Communal collection points should be clearly demarcated areas with appropriate receptacles where household waste can be deposited for collection by the service provider. Community awareness programmes will be required to inform the community about collection points. The receptacles should be covered so as to prevent windblown litter and be user friendly to allow even children to safely deposit waste into the receptacles. The collection points must further be easily accessible for waste collection vehicles and encourage waste separation at source.  The municipality must ensure that communal collection points are kept tidy at all times.

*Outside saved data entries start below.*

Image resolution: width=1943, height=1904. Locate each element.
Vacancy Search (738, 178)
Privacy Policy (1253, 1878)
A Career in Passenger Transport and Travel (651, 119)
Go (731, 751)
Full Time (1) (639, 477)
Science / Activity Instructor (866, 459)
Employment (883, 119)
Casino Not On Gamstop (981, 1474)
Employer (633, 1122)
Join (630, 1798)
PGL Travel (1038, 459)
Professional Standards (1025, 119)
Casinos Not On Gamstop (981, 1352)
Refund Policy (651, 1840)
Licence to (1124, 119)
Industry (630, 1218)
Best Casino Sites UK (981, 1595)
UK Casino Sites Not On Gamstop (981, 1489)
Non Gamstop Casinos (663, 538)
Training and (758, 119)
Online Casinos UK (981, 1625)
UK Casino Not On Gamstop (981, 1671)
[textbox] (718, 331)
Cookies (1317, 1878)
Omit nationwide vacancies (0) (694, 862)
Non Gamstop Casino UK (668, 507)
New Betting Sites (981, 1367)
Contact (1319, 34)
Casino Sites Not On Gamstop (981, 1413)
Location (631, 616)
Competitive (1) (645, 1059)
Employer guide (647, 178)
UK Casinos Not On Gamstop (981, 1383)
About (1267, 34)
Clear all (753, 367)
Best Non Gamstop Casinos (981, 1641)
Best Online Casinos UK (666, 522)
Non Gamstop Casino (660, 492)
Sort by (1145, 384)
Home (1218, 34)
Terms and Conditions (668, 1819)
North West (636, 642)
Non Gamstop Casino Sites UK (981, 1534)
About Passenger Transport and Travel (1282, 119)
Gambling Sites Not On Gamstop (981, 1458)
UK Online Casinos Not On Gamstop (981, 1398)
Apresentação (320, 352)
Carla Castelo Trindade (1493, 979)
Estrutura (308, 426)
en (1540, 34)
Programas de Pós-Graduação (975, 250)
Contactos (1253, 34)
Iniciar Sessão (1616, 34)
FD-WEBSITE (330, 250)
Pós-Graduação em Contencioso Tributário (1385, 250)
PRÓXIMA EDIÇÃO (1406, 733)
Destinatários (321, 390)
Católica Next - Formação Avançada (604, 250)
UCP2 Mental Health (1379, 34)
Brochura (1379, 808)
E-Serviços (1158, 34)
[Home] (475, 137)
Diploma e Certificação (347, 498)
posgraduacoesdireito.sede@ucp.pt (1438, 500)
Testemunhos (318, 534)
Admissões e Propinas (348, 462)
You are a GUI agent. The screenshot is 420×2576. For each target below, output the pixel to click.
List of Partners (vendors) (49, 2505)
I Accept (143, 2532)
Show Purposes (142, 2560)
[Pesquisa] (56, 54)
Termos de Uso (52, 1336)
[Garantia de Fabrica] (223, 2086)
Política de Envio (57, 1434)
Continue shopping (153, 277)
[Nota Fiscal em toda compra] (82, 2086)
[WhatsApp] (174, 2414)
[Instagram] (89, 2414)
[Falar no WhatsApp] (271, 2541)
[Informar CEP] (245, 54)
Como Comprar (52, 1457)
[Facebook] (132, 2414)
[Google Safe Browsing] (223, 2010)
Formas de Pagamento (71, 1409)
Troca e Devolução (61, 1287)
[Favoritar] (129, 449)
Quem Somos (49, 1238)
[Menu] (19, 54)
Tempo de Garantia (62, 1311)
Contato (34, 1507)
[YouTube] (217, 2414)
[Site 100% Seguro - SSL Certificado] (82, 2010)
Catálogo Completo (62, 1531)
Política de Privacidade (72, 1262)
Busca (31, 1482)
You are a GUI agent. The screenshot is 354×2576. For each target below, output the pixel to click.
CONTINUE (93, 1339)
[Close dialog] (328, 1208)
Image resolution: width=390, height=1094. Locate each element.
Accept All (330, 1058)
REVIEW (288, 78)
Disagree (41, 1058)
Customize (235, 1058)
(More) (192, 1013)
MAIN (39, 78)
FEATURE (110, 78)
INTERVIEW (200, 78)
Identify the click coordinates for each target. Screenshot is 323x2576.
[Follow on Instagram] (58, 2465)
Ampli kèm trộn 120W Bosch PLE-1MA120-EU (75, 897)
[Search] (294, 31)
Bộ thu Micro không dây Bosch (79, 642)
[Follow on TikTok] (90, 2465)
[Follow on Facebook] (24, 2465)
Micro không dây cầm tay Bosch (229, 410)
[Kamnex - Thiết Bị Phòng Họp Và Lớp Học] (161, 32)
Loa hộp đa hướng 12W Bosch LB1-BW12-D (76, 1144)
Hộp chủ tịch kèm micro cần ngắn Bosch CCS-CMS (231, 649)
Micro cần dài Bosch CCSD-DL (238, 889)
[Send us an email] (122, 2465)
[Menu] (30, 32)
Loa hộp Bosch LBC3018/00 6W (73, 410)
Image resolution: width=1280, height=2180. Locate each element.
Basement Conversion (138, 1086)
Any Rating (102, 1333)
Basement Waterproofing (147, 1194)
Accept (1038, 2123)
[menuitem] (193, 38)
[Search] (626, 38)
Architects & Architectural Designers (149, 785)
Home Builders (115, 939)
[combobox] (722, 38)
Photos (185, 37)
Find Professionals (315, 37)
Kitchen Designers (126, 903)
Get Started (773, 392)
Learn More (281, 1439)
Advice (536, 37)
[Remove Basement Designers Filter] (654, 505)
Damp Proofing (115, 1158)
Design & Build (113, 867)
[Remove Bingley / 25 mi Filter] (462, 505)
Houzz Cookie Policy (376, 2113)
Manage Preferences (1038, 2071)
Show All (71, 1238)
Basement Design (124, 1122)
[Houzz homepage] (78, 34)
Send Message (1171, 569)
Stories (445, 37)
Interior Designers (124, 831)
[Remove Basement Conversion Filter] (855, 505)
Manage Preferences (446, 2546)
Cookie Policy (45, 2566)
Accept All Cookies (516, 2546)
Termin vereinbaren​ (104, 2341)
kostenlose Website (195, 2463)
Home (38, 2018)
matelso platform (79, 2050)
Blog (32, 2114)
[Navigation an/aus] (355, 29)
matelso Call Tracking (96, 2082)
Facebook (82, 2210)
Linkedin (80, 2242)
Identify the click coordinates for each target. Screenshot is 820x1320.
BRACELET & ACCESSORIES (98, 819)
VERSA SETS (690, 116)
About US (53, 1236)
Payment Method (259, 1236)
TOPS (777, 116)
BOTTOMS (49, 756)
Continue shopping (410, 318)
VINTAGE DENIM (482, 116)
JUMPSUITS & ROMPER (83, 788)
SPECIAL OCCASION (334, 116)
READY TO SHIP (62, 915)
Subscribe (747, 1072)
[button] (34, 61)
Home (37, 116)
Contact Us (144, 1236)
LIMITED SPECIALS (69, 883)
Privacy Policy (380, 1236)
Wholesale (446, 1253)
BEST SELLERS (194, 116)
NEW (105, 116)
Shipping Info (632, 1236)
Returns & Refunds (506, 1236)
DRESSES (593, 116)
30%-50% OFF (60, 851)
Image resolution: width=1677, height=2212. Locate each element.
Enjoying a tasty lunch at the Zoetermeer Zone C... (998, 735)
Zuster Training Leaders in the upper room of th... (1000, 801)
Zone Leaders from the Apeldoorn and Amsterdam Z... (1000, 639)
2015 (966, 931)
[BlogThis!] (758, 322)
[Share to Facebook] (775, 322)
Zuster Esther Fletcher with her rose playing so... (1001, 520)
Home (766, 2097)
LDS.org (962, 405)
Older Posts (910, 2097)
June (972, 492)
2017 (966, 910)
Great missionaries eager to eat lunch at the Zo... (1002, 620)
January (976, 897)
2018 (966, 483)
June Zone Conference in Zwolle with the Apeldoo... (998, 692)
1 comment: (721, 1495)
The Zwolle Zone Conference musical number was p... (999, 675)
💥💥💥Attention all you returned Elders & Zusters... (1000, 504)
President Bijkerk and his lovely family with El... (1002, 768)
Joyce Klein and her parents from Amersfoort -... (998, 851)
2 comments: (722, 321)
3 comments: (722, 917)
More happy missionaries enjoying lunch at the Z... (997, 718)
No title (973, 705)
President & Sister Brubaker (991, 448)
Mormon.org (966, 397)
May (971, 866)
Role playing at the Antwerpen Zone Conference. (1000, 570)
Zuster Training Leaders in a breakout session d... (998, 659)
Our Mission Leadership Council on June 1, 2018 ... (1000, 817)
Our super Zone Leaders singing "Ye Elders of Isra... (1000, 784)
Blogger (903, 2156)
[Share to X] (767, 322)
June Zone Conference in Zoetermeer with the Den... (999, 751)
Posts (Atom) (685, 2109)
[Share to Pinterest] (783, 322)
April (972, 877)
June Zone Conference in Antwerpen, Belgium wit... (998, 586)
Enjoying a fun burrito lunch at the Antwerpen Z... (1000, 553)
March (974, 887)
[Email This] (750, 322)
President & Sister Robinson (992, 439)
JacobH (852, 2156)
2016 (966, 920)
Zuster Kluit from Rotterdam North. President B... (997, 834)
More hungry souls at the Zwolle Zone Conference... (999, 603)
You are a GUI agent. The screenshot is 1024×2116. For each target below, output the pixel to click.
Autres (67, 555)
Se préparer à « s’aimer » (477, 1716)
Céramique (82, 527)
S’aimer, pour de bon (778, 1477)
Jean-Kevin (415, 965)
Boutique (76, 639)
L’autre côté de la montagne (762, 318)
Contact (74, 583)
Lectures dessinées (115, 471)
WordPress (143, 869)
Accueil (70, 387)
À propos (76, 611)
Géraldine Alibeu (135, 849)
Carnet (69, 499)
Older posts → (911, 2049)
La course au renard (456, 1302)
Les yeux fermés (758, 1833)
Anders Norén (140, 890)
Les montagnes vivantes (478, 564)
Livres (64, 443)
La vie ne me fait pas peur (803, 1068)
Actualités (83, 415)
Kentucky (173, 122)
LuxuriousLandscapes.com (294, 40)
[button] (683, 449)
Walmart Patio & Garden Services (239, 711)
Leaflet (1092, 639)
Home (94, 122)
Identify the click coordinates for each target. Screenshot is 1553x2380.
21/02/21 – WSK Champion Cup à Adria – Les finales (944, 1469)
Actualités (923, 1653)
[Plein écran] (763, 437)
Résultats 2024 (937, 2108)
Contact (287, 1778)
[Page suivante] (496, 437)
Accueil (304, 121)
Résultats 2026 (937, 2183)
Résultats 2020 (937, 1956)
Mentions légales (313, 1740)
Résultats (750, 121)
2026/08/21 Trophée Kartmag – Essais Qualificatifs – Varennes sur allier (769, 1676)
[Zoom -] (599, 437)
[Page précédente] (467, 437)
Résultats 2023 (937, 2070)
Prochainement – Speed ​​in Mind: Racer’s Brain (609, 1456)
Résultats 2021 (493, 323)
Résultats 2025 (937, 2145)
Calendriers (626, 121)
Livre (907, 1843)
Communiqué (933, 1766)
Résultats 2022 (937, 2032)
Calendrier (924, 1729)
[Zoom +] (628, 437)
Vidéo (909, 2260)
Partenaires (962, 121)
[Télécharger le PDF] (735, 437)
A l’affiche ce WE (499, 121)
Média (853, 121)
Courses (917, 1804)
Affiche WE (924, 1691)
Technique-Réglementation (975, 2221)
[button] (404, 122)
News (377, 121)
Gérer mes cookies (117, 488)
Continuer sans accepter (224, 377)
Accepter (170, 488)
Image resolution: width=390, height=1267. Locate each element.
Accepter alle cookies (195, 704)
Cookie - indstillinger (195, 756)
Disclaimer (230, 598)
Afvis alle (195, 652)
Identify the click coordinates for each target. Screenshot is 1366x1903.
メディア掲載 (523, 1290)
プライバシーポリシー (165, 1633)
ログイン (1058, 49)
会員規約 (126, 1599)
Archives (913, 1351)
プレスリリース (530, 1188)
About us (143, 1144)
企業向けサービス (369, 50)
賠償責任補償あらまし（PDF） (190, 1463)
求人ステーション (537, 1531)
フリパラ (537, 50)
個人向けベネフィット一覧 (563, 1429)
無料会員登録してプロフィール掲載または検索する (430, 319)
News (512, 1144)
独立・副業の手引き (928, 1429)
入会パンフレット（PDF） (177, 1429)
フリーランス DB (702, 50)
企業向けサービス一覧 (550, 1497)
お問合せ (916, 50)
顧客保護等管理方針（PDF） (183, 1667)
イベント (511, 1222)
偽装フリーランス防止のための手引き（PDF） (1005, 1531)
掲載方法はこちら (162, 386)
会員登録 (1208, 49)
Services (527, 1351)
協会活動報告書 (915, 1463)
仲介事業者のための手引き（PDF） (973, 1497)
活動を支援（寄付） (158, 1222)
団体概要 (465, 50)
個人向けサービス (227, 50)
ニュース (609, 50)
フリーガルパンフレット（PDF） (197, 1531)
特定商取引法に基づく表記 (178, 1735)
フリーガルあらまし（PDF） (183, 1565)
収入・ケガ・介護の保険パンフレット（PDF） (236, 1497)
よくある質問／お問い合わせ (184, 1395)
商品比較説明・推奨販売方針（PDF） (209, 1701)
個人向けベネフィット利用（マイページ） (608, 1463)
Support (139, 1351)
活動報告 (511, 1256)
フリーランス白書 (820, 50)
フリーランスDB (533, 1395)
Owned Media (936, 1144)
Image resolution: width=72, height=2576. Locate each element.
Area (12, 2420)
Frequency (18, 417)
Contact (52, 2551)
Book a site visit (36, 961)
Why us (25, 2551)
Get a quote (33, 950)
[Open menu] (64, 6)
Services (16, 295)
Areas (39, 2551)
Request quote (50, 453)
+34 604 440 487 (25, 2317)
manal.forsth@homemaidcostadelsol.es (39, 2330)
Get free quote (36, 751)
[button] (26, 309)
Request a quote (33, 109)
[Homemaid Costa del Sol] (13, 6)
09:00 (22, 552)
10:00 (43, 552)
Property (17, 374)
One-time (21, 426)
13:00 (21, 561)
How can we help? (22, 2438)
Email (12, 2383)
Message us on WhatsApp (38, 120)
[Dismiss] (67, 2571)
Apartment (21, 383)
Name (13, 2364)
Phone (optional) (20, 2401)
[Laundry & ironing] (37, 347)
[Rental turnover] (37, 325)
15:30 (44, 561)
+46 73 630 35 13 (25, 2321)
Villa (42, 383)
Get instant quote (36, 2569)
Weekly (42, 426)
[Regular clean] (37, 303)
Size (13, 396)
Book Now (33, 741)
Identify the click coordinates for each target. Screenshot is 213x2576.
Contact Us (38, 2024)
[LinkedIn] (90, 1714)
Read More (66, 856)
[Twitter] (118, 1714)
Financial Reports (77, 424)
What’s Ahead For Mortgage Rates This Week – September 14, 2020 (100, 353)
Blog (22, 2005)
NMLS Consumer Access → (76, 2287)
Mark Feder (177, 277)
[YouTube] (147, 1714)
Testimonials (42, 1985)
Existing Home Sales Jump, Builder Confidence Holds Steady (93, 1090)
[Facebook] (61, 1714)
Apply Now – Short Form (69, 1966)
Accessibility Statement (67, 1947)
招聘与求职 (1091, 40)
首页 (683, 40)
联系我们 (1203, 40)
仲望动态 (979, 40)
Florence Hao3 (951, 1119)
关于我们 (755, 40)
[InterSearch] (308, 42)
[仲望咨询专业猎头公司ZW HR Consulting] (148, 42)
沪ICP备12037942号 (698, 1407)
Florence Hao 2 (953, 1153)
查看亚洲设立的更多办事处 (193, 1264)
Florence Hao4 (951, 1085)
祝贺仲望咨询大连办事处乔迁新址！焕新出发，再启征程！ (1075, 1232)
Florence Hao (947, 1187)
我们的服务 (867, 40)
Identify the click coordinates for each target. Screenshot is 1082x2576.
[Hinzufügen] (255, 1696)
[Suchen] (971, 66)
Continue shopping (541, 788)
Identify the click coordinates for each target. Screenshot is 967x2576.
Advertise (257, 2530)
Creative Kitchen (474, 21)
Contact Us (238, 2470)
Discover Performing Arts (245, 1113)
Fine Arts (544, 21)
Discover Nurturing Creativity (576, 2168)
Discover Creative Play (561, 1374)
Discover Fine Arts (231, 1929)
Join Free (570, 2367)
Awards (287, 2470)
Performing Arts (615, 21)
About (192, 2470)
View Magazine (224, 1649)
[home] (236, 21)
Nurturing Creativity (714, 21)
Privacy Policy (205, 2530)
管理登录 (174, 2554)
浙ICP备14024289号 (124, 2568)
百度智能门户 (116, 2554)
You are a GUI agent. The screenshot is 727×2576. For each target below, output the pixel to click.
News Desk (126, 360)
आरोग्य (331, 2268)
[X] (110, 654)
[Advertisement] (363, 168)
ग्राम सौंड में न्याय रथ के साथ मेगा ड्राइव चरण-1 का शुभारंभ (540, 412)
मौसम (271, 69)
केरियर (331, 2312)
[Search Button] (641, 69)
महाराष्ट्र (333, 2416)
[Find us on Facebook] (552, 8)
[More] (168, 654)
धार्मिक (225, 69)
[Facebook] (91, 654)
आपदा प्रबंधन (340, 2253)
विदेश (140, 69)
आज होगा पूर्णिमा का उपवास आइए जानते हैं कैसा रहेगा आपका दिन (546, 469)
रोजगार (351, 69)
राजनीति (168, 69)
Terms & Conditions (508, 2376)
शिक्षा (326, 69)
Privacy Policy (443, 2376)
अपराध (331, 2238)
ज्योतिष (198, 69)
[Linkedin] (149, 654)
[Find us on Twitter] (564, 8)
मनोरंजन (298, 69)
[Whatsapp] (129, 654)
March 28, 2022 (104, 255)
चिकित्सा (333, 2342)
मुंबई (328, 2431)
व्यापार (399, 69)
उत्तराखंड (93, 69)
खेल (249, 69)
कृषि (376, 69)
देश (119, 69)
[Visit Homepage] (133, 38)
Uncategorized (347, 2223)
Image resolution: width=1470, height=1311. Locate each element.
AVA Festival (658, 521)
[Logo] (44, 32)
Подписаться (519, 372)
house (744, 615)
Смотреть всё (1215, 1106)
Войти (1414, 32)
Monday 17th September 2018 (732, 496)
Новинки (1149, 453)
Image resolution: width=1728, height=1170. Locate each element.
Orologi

The Waste Act obliges municipalities to provide equitable waste collection services to all households within the jurisdiction of the municipality, but it does allow municipalities to differentiate between categories of users and geographical areas in setting service standards and levels of service. The Waste Act obliges any persons utilizing the waste service to pay the applicable charges for that service. It is the right of a municipality to limit the provision of general waste collection services if there is a failure to comply with reasonable conditions set for the provision of the services. In instances where the municipality limits the provision of services, the limitation must not pose a risk to health and the environment.

The frequency of waste collection services is an important decision for the municipality. The frequency of the service should not encourage illegal dumping or cause a nuisance in terms of odours and volumes of waste being stored.

The collection and transportation of waste must take place in accordance with section 24 and 25 of the Waste Act. The Minister or MEC may require any private transporter of waste to register with the relevant WMO at national, provincial or local level.  A number of municipalities already require registration of transporters of waste, and government will harmonise this system on a country wide basis. Appropriate thresholds for registration of transporters of waste will be set, and DEA will prepare a draft regulation to be published for consultation purposes. The following thresholds are proposed as the basis for consultation on the regulations:

  • Transport of general waste below 30 tons per day: no registration required.
  • Transport of general waste above 30 tons per day: registration with municipal WMO in place of origin and place of destination.
  • Transport of hazardous waste below 3 tons per day: registration with municipal WMO in place of origin and place of destination.
  • Transport of hazardous waste above 3 tons per day: registration with provincial WMO in place of origin and place of destination.

The Transportation of Hazardous Waste is covered by several Acts, but the most important legislation is the National Road Traffic Act 93 of 1996 and the regulations therefore in terms of Chapter 8, which cover the transportation of dangerous goods, including hazardous waste.  It is the responsibility of the waste generator to ensure that the waste is packaged, transported, treated and disposed of in terms of the legal requirements and that there is an auditable record of the steps involved in storing, collecting and transporting the waste.

The National Road and Traffic Act incorporates a number of South African National Standards (SANS) Codes of practice into law, which are relevant to the transportation of hazardous waste. The regulations, administered by the Department of Transport, and the associated SANS Codes, set out the standards for the transport of hazardous waste including but not limited to: classifications; labelling; vehicle requirements and licensing; driver training; licensing and responsibilities; loading, route planning; operator agreements; emergency response; reporting of accidents and incidents and compatibility of load.